![]() |
Kaybolan Zamanlarin Sessizliği Bazı anlar vardır, üzerinden yıllar geçse de sesi kulağımızda, kokusu burnumuzdadır. Bir fincan çayın dumanında annemin sesi, eski bir sandalyenin gıcırtısında babamın gölgesi... Hayat, bazen en çok suskun anlarda konuşur. Koşarken düşürdüğümüz anıları, büyürken unuttuğumuz hayalleri birer birer toplamaya çalışıyoruz şimdi. Ama zaman, bizi hep birkaç adım geriden izliyor. Bazen bir şarkı çalıyor radyoda, çocukluğumun yaz akşamlarına götürüyor beni. Ayakkabılarımızı çıkarıp toprağa bastığımız, gülüşlerin havayı doldurduğu o günler… Ne oldu da büyürken küçüldük? Ne oldu da kalabalıkların içinde yalnız kalmayı öğrendik?
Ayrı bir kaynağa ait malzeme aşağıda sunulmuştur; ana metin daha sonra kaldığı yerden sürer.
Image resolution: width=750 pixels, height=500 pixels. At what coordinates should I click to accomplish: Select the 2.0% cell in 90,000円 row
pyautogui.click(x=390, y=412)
Bir köşe başında denk geldiğim yaşlı bir adam, elinde bir mendil, gözlerinde uzaklara dalmış bir zaman. Kim bilir hangi anısını hatırlıyordu? Belki de gençliğini, belki sevdiğini… Bazen hiç tanımadığımız insanların suskunluğu bile bize bir şeyler anlatır, yeter ki dinleyelim. Geçmişi ararken aslında kendimizi arıyoruz. O eski radyonun sesi, tozlu bir defterin sayfası, bir kahve fincanının kenarındaki çatlak… Hepsi birer işaret, unutmamak için. Çünkü bazı zamanlar geri gelmez ama izi hep kalır. Ve biz, o izlerin peşinde büyürüz biraz daha. Kimi zaman bir fotoğrafın köşesinde, kimi zaman bir cümlenin ucunda yakalarız kendimizi. O an anlarsın: Zaman aslında geçmiyor, içimize sığınıyor. Bir zamanlar her şey daha yavaş yaşanırdı. Sabahlar çay kokusuyla uyanır, akşamlar soba çıtırtısıyla uykuya dalardı. Şimdi ne çay aynı tadı veriyor, ne de geceler aynı huzuru taşıyor. Belki de eksilen sadece zaman değil, birlikte yaşanan küçük mucizelerdi. Büyüdükçe fark ettim; bazı duygular yaşanırken değil, geride kaldığında daha çok anlam kazanıyor. Eski bir defterin arasına sıkıştırılmış kurumuş bir yaprak gibi… O yaprak da bir zamanlar canlıydı, rüzgarla dans ediyordu. Şimdi ise sadece bir hatıra… İnsan bazen eski bir radyodan gelen cızırtılı bir şarkıya takılıp kalır. Çünkü o cızırtının içinde çocukluğundan bir ses vardır. Dedem kapının önünde oturur, annem pencereyi açar, biz ise sokağın tozuna karışmış masum kahkahalar oluruz. Şimdi hepsi sessiz… ama hâlâ oradalar, kalbin en derin köşesinde birer fısıltı gibi. Zaman alır götürür herkesi ama bir şey bırakır geride: Sessizlik. İçinde binlerce ses taşıyan bir sessizlik… Ve o sessizliği sadece yüreğiyle dinleyebilenler anlayabilir. |
| Tüm Zamanlar GMT +3 Olarak Ayarlanmış. Şuanki Zaman: 15:58. |
Powered by vBulletin® Version 3.8.11
Copyright ©2000 - 2025, vBulletin Solutions, Inc.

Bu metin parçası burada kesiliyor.